**Required work**. Please lay out the lines of all the items below as a JSON list of strings, with one string for each line. Skip blank lines and leave the pictures out.

**Task material**.
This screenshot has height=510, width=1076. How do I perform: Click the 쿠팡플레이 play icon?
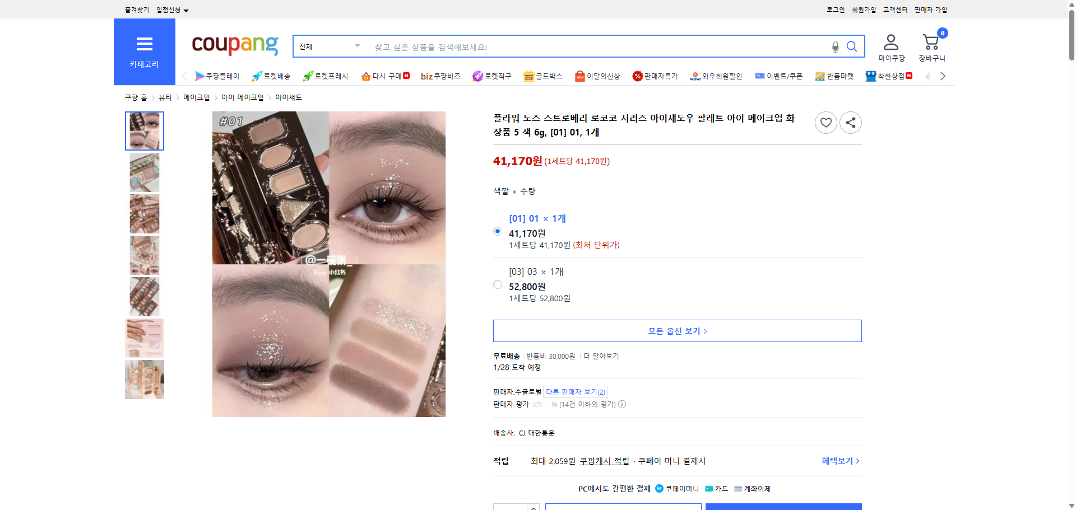tap(200, 76)
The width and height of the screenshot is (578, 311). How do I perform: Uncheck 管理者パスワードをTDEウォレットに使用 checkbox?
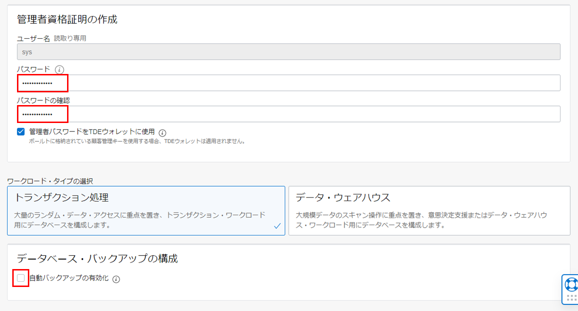[x=21, y=132]
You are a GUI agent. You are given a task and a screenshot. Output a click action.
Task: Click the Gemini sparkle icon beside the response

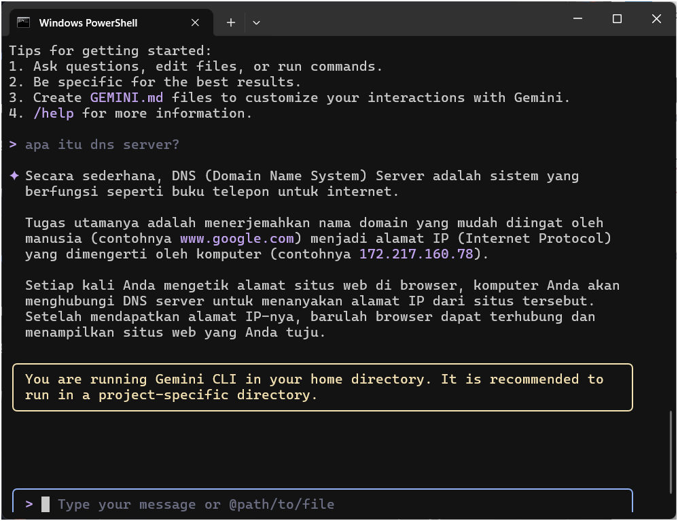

**Answer below**.
[
  "This screenshot has height=510, width=1076. How do I perform: Click the 쿠팡플레이 play icon?",
  "tap(200, 76)",
  "The width and height of the screenshot is (578, 311). How do I perform: Uncheck 管理者パスワードをTDEウォレットに使用 checkbox?",
  "[x=21, y=132]",
  "You are a GUI agent. You are given a task and a screenshot. Output a click action.",
  "Task: Click the Gemini sparkle icon beside the response"
]